『古事記』(現代語訳)を読んでいると、私たちの慣れ親しんだ地名が出てくる。日本列島の誕生の際、最初に生まれたのが淡路島。四国は伊予と呼ばれており、讃岐、伊予(えひめ)、土佐、粟と四つに分かれていた。3番目に隠岐が誕生。九州は筑紫の島と呼ばれており、筑紫の国、豊国、肥の国、熊曾の国と4つに分かれていた。5番目に伊岐。6番目に対馬。7番目に佐渡。そして8番目に豊秋津島と呼ばれる本州が誕生。この名前にはなじみがなく、大八島の国という呼び名と同様、『古事記』でしか知られていない。小豆島は、古代では「あずきじま」と呼ばれていた。大きい島なのに、何故その他の6島の中の一つなのか?隠岐や壱岐、対馬は、古代では重要な役割をはたしていたのだろう。北海道が出てこないのは、当時、その島の存在を認識していなかったということなのか。その他の6島はすべて瀬戸内海に浮かぶ島々ではないかと思ったのだけれど、ある説によると、九州の五島列島が含められている。古代の人々は、陸路よりも海路(瀬戸内海)を利用していたと思われる。応神天皇が皇踏山(小豆島)に登ったとか、神功皇后の船が新羅遠征の時、島の沖を通っていったとか、言い伝えがある。
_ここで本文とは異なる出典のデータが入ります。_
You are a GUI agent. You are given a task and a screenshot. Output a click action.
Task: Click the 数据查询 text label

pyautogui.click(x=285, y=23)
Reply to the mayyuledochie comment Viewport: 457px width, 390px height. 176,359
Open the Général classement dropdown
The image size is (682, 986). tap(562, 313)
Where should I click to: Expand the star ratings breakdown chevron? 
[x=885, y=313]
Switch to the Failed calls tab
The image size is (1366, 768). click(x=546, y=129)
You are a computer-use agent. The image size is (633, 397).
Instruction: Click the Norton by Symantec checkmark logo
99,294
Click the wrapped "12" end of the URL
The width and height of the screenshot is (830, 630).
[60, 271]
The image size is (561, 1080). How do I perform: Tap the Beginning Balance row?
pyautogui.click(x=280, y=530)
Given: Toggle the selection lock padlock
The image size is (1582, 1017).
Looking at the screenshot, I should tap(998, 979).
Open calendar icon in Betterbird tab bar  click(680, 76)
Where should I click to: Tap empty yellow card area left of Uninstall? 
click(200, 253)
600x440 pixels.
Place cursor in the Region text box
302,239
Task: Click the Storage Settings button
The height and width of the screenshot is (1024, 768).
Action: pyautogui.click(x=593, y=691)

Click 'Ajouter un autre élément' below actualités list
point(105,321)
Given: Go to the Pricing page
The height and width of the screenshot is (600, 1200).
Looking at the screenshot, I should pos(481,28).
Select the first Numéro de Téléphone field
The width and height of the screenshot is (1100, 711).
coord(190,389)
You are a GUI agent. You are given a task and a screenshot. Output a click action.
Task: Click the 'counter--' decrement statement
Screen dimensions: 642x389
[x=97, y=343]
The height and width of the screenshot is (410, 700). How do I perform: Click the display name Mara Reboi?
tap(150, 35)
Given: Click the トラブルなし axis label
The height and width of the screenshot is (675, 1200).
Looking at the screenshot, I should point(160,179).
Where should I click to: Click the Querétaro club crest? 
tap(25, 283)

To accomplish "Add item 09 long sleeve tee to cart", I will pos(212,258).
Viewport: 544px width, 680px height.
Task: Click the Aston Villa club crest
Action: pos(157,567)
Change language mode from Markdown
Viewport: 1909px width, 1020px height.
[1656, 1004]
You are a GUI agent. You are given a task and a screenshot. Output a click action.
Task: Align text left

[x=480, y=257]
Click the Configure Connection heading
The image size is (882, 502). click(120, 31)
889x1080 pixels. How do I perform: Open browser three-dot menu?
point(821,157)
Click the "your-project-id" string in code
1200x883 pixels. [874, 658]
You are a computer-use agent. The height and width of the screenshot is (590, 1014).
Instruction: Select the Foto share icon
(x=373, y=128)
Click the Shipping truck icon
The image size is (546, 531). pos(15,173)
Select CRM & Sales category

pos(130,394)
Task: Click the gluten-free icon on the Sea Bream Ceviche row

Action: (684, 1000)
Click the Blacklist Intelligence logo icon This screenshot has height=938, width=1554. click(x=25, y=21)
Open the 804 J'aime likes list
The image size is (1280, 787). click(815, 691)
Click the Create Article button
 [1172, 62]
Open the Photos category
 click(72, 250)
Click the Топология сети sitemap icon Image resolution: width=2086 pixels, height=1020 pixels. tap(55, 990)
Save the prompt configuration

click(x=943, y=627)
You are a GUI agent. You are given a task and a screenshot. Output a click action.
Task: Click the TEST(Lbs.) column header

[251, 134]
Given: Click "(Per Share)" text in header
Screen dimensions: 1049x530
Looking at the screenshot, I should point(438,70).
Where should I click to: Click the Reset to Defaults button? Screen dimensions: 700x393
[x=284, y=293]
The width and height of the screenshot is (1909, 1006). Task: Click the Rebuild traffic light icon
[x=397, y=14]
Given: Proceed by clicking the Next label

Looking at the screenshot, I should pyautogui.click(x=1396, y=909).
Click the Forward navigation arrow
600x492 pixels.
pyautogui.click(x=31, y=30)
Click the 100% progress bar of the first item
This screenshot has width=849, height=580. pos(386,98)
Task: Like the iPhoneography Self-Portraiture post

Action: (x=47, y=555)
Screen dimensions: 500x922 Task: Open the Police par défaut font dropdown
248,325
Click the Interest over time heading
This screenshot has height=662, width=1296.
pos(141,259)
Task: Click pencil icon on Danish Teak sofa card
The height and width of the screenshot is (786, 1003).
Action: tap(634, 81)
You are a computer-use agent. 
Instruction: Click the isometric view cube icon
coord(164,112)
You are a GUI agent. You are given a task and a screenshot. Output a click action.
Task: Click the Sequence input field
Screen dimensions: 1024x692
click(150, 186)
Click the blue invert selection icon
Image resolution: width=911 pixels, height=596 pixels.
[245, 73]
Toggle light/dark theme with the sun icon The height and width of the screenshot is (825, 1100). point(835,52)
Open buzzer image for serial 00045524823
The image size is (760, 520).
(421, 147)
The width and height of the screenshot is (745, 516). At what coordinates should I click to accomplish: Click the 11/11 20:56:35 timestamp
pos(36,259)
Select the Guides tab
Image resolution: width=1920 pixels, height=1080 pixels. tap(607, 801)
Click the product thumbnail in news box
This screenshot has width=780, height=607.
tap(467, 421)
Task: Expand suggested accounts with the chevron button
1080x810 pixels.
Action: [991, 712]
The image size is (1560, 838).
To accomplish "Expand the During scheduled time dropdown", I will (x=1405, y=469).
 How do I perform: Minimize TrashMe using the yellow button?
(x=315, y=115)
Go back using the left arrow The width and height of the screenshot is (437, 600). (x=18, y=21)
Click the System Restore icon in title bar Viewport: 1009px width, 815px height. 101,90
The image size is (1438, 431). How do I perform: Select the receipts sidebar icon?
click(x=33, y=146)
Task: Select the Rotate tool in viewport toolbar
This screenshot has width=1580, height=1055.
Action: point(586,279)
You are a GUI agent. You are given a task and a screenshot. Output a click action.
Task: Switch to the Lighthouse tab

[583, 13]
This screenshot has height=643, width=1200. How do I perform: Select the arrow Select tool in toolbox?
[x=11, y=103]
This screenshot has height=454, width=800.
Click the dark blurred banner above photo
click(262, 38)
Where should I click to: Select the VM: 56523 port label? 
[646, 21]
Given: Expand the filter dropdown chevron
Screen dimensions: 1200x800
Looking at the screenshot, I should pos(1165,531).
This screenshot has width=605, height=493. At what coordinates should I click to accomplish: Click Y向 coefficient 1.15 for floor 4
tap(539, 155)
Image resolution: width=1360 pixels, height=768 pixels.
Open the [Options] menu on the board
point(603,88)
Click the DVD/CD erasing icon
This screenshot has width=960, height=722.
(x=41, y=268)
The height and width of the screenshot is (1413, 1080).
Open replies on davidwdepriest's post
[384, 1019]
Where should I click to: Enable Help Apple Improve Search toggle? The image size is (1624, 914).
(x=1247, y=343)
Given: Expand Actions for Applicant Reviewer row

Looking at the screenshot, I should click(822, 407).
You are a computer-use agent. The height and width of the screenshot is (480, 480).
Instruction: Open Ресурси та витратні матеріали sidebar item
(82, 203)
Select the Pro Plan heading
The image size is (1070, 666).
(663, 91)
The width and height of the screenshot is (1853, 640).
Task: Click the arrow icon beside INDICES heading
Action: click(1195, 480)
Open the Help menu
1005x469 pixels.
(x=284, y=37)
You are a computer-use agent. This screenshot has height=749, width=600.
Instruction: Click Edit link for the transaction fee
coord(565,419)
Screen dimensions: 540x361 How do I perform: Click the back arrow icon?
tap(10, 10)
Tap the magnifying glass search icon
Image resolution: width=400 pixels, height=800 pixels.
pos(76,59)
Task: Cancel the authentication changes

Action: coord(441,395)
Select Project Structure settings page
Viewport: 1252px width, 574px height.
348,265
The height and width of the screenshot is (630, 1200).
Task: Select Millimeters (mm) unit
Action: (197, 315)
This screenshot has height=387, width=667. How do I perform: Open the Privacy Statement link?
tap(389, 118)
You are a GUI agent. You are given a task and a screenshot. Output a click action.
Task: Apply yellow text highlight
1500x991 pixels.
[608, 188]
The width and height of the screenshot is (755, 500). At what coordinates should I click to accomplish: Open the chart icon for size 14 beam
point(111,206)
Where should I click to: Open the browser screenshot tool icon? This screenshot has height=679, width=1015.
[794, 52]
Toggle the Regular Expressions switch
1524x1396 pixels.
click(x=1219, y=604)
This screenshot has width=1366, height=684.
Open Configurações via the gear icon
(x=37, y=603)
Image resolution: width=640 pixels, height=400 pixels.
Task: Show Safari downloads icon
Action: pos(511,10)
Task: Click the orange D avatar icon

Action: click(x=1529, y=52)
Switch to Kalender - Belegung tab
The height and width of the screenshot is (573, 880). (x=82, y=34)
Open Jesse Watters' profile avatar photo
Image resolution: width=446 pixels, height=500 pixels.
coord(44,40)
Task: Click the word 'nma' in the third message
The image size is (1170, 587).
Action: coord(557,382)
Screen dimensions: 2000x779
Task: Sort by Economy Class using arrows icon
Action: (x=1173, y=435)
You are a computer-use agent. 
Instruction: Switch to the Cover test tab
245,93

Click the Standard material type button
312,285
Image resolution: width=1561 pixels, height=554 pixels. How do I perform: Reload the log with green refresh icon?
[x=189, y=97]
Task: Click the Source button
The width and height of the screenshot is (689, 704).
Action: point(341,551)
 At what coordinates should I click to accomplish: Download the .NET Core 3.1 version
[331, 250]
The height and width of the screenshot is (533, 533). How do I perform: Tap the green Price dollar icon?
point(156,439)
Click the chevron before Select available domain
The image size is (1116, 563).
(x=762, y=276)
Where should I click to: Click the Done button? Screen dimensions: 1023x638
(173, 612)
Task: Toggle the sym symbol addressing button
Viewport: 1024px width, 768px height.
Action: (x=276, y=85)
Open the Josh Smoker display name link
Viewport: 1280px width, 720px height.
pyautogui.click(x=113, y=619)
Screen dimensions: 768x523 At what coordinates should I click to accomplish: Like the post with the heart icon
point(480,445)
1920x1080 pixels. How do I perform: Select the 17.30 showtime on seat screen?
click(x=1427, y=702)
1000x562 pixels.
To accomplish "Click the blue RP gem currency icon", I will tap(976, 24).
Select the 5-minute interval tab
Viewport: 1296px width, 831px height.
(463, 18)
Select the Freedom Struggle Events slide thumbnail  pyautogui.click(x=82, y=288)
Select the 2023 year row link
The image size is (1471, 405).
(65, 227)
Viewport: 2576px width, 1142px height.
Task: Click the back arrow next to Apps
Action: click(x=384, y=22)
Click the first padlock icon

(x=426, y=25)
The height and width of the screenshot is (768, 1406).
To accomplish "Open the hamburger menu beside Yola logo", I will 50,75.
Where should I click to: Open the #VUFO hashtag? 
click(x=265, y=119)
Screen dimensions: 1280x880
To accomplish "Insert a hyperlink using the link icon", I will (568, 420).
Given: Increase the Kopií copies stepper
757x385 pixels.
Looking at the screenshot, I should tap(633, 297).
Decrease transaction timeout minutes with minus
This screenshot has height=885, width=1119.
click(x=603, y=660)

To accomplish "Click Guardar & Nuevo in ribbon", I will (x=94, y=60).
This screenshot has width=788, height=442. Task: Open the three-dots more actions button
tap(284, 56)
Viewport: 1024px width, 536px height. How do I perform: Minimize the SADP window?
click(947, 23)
『古事記』を検索すると、随分たくさんの人がブログやホームページで書いている。解釈もいろいろあるようだ。伊耶那岐の漢字も本によっては、伊邪那岐となっているし、大神が祭られているのは、近江の多賀神社ではなく、淡路島の多賀神社とする説もある。
伊耶那岐命は、黄泉の国から地上へ逃げ帰る途中、桃の呪力によって助けられ、桃に意富加牟豆美命(おおかむづみのみこと)という名を賜わる。これは大いなる神のミ(霊威)という意味。
桃は中国では仙木とも呼ばれ、邪気を払う呪力があると考えられていた。日本でも桃は不思議な霊力があると信じられており、ひな祭りは、桃の節句と呼ばれ、桃の花を飾り、桃酒を飲んで、桃に災厄を払ってくださいということ。
桃太郎伝説もこの桃の呪力の信仰から生まれたもののようだ。
リンゴが西洋を象徴する果物であれば、桃は東洋を象徴する果物と言える。